New York — Med Spa Medical Director
Whether you need a medical director in New York, who can serve, how the role differs from ownership, and how to pay them without crossing fee-splitting lines — from New York board and statutory sources, reviewed by Faisal Darwiche, NP.
Last reviewed 2026-06-27 · Faisal Darwiche, NP. General guidance, not legal advice — confirm with your New York board and counsel.
In New York the medical director of a med spa has to be a physician (MD or DO) — and not just on paper. Because New York treats cosmetic procedures as the practice of medicine and requires the clinical entity (the PC) to be physician-owned, the physician sits at the top of the clinical side: owns the PC, signs the protocols and standing orders, supervises or performs the Good Faith Exams, reviews charts, and stays genuinely engaged. New York does NOT allow a nurse practitioner to be the standalone medical director of a med spa, even an NP with full practice authority — that's a structural consequence of nurses being licensed in nursing, not medicine. New York actively enforces this against nominal or license-lending medical directors, so the relationship has to be real. The nurse owns the business through the MSO; the physician owns and directs the medicine. Paper the exact arrangement with a New York healthcare attorney.
Sources: NY Business Corporation Law §1503 (PC owners/directors/officers must be licensed physicians) · American Med Spa Association — New York Medical Spa Legal Summary (physician medical director/ownership) · Verified 2026-06-26.
The medical director is clinically responsible for the practice; the owner holds the business. In New York they can be the same person or two different people. The common structure for non-physician owners separates the two: a management company (the business) contracts a physician-led clinical entity (the medicine).

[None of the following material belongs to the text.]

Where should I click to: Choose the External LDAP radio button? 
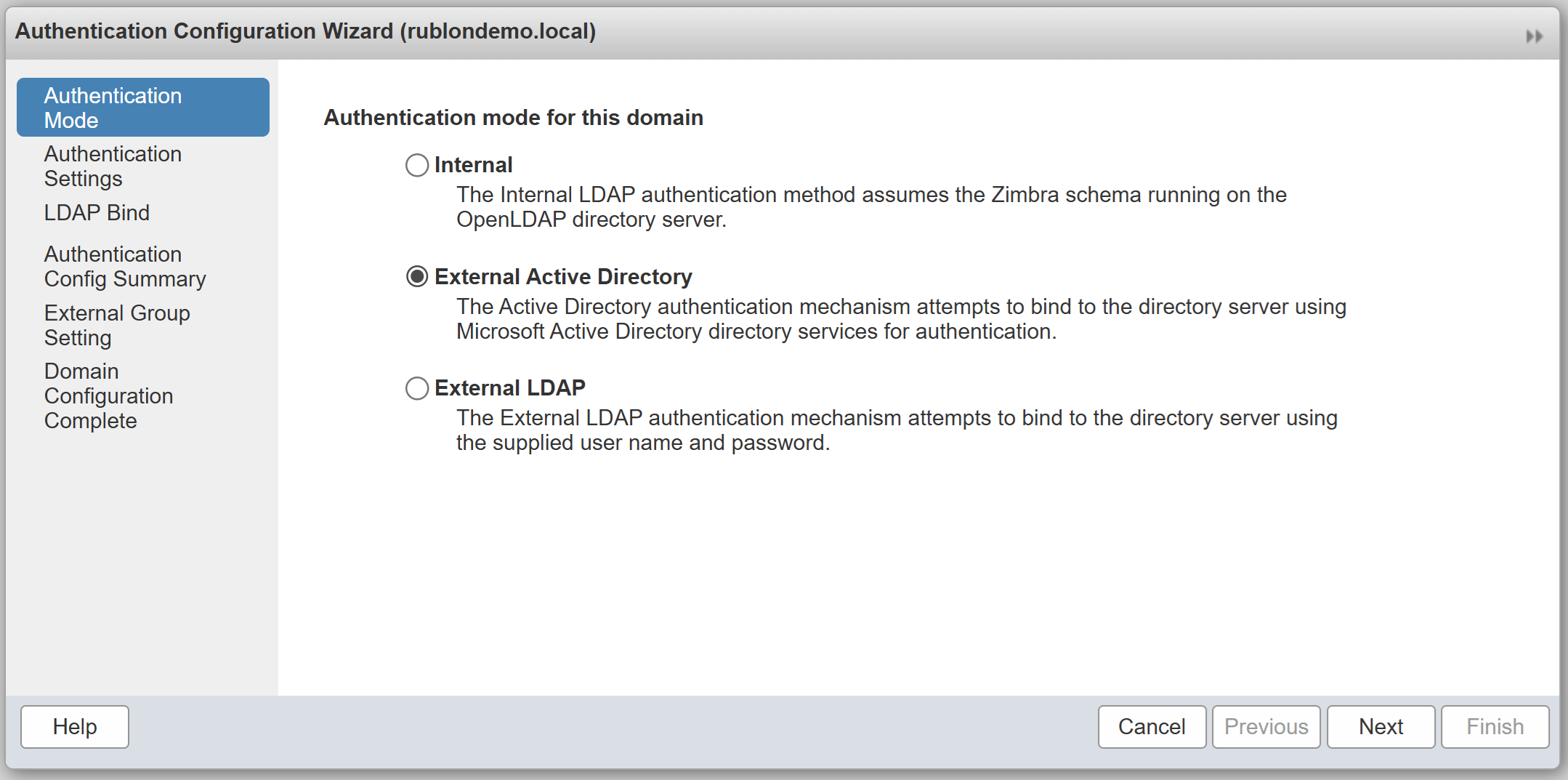click(417, 388)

The medical director supplies the exams, orders, and protocols; the owner runs marketing, staffing, and facilities.
In New York you can absolutely build and own an aesthetics business — the answer is structure, and New York is strict about it, so the paperwork matters. New York enforces the corporate-practice-of-medicine doctrine hard and treats cosmetic injectables as the practice of medicine, so the clinical entity itself has to be a physician-owned professional corporation (PC) — an RN or NP can't directly own the entity that practices medicine, because in New York that PC's owners, directors, and officers must be licensed in medicine, and nurses are licensed under nursing. The recognized path: you own a Management Services Organization (an LLC you control — marketing, branding, staffing, facilities, billing) that contracts with a physician-owned PC through a Management Services Agreement, while a physician owns the clinical entity and serves as medical director. Your MSO fee has to be fair-market-value and fixed in advance — never a percentage of medical revenue. Net: you can own and run the business with the right setup, but in a strict CPOM state like New York the exact entity structure has to be papered by a New York healthcare attorney.

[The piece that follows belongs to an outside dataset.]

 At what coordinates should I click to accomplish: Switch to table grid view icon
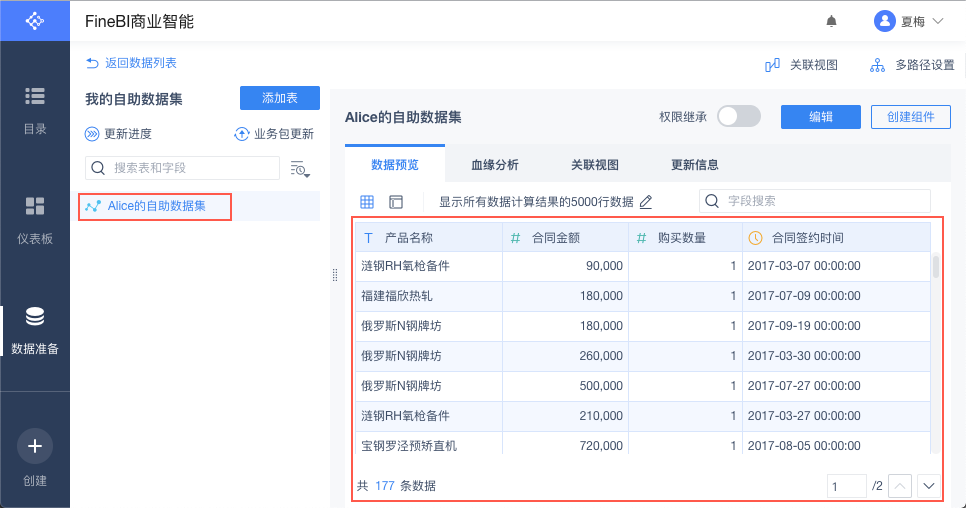(x=367, y=202)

Sources: NY Education Law §6521 (Article 131 — cosmetic procedures = practice of medicine) · NY Business Corporation Law §1503 (PC shareholders/directors/officers must be licensed in the profession) · American Med Spa Association — New York Medical Spa Legal Summary (physician ownership; MSO structure) · Verified 2026-06-26.
Compensate the medical director at fair-market-value for the clinical work they actually do — a flat retainer or hourly rate, documented. Paying them a percentage of treatment revenue is the classic fee-splitting trap. Keep the management fee (to the business entity) and the medical-director fee (for clinical oversight) as separate, defensible line items, and have a New York healthcare attorney paper both before you sign.
The free 17-question assessment returns a New York-specific plan: the right entity structure for your credential, the medical-director and good-faith-exam path, and your exact next action. 7 minutes, no card. Built by Faisal Darwiche, NP.
Yes. New York treats cosmetic injectables as the practice of medicine, so a physician medical director is the standard requirement — they perform or delegate the good faith exam, author the protocols, and stay genuinely involved. A nominal "paper" director is a compliance risk.
In New York the medical director is the licensed physician (MD/DO) who is clinically responsible for the practice — performing or delegating exams, signing standardized procedures, and being reachable. The role is clinical oversight, not a signature for hire; the involvement has to be real and documented.
Medical-director compensation in New York should be fair-market-value for the actual clinical work — a flat or hourly fee, not a percentage of medical revenue. Paying a cut of treatment revenue risks illegal fee-splitting. Structure the management fee and the medical-director fee separately, and have counsel paper both.
Yes — with the right structure. An RN owns the business side (typically an MSO), and the clinical entity is physician-led with a medical director who supplies the exams and orders. The RN injects under that delegation. Your attorney papers the exact entity for New York.